Operations map over subtrees, so we can take a mean over the x dimension of both the fine and coarse groups just by

In [15]: avg = dt["simulation"].mean(dim="x")

In [16]: avg
Out[16]: 
DataTree('simulation', parent=None)
├── DataTree('coarse')
│       Dimensions:  (y: 3)
│       Dimensions without coordinates: y
│       Data variables:
│           foo      (y) float64 24B -0.3333 0.4646 -0.8411
│           bar      float64 8B 1.5
│           baz      float64 8B 3.142
└── DataTree('fine')
        Dimensions:  (y: 3)
        Dimensions without coordinates: y
        Data variables:
            foo      (y) float64 24B -0.3333 0.4646 -0.8411
            bar      float64 8B 1.5
            baz      float64 8B 3.142

Here the "x" dimension used is always the one local to that sub-group.

You can do almost everything you can do with Dataset objects with DataTree objects (including indexing and arithmetic), as operations will be mapped over every sub-group in the tree.

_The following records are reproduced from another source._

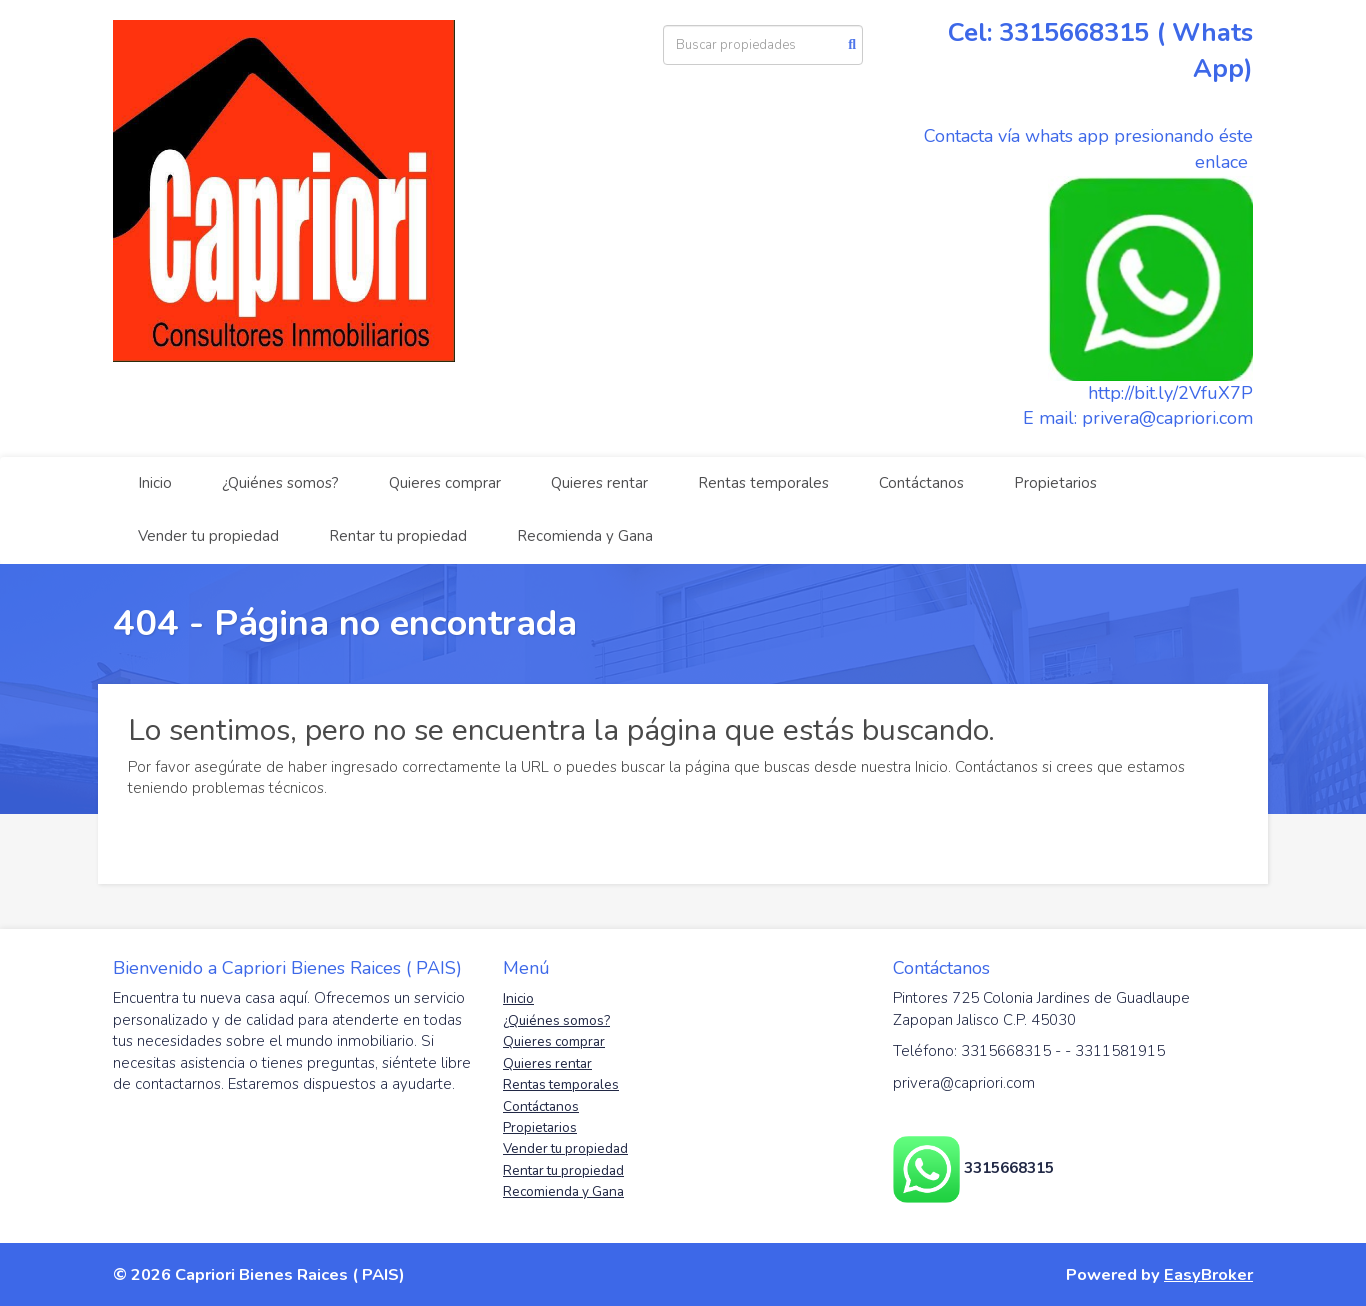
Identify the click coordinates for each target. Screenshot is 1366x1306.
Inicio (155, 483)
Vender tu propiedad (208, 536)
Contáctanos (921, 483)
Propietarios (1055, 483)
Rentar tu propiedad (398, 536)
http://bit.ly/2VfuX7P (1170, 393)
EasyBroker (1208, 1274)
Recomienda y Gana (585, 536)
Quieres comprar (445, 483)
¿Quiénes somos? (280, 483)
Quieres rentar (599, 483)
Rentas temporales (763, 483)
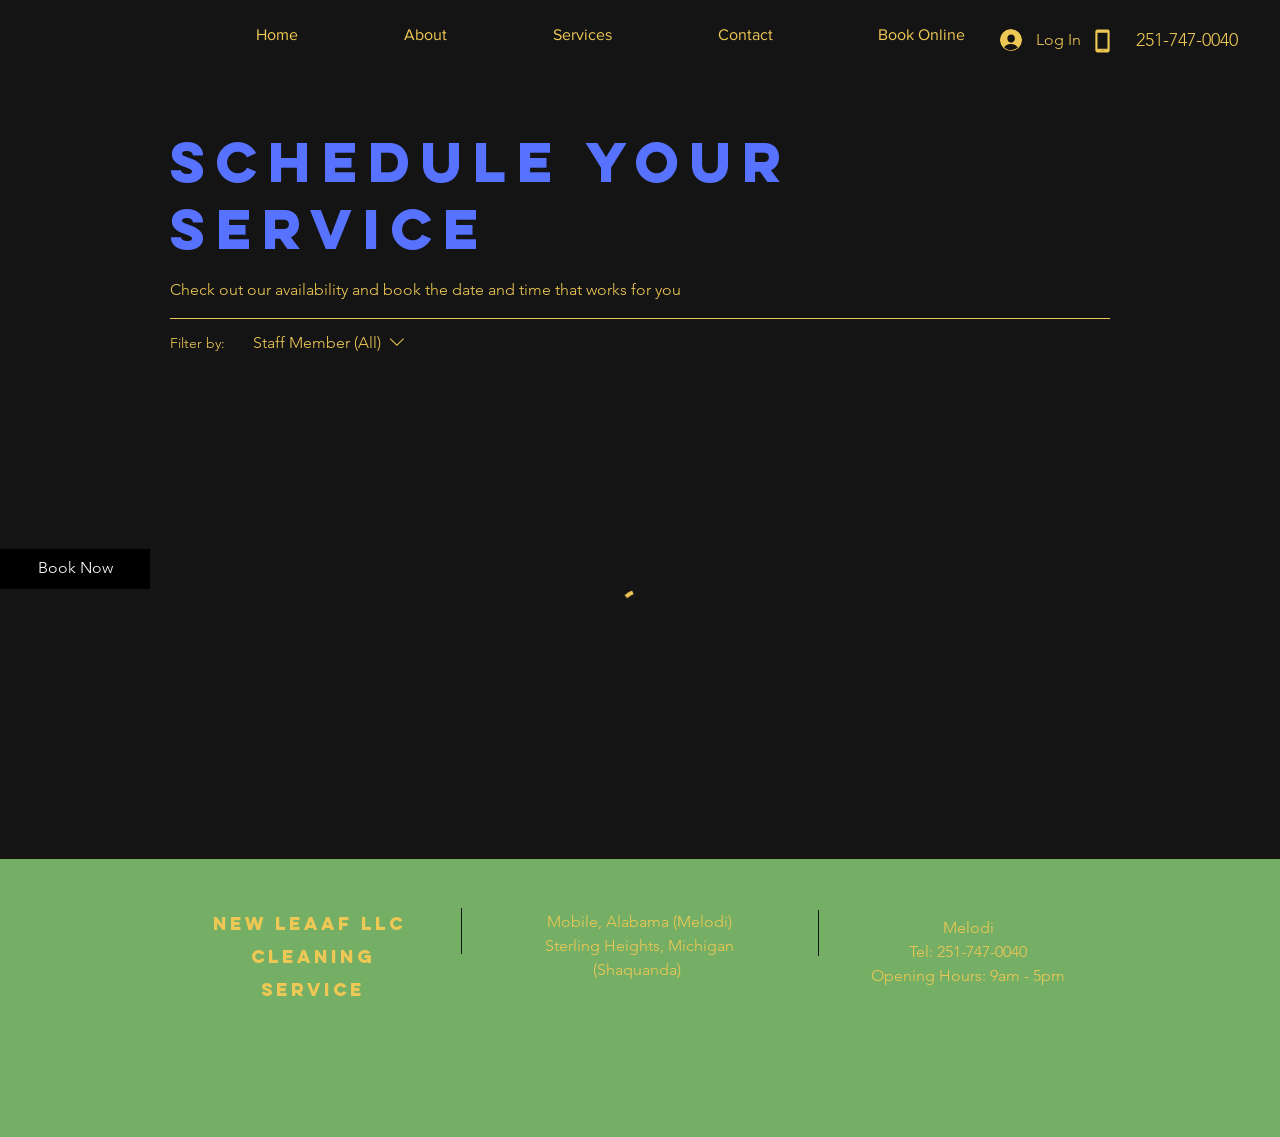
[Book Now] (75, 569)
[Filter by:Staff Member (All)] (331, 343)
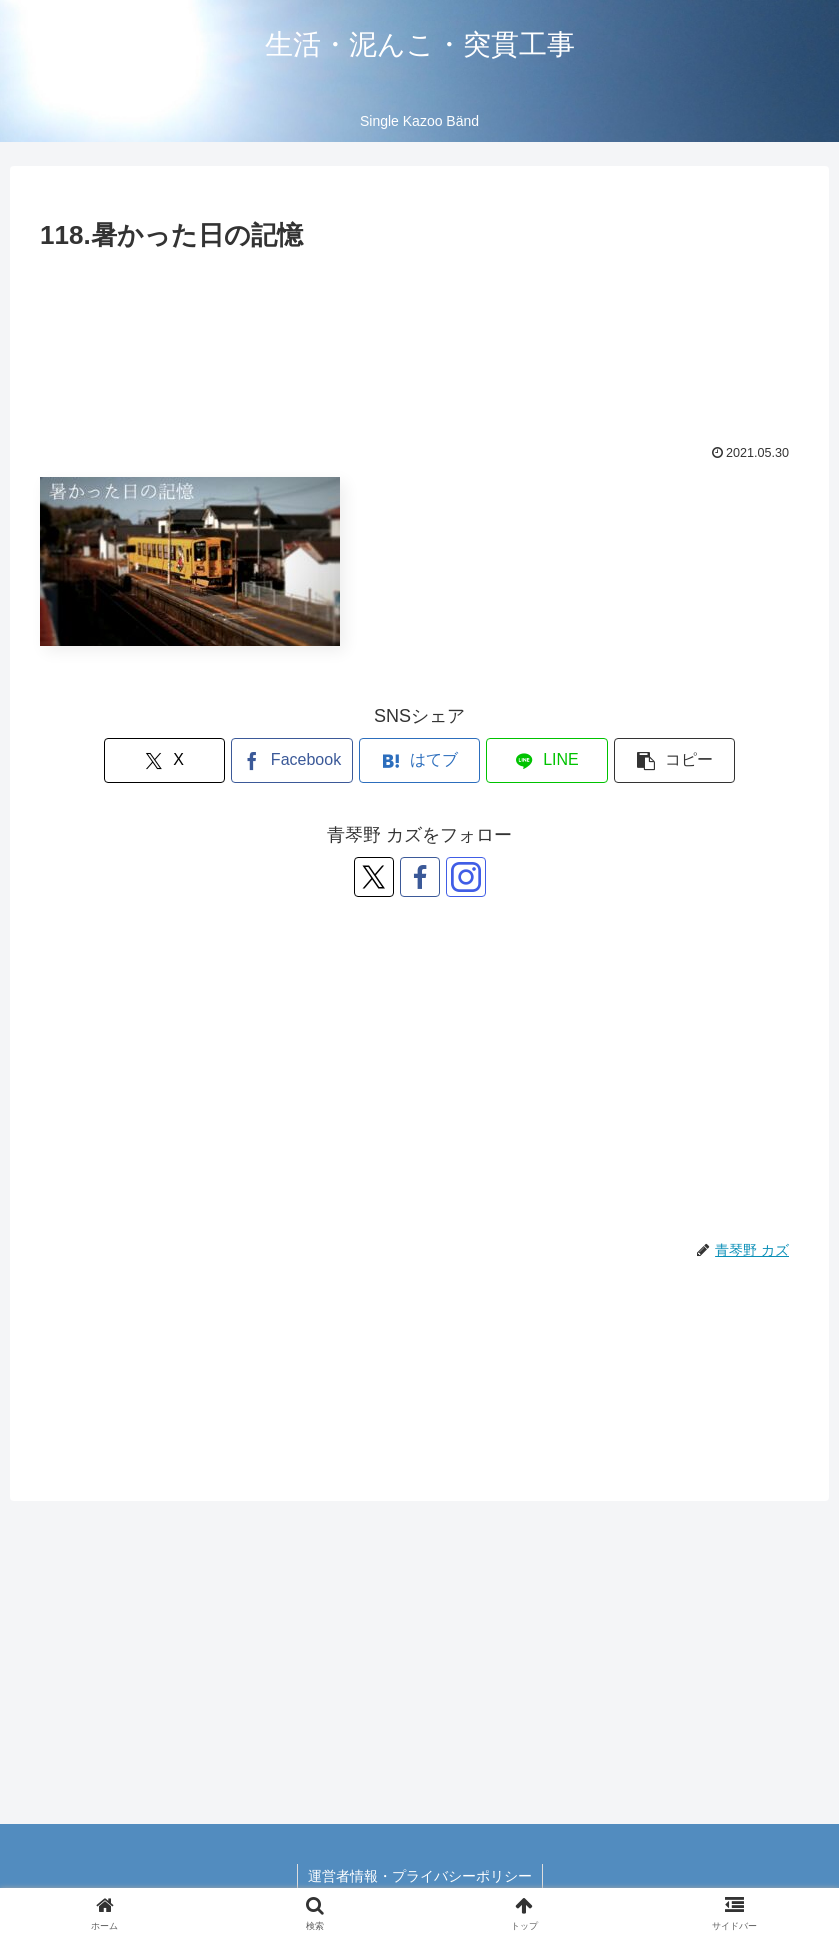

This allows you to work with multiple groups of non-alignable variables at once.

Note

If all of your variables are mutually alignable (i.e. they live on the same grid, such that every common dimension name maps to the same length), then you probably don’t need DataTree, and should consider just sticking with xarray.Dataset.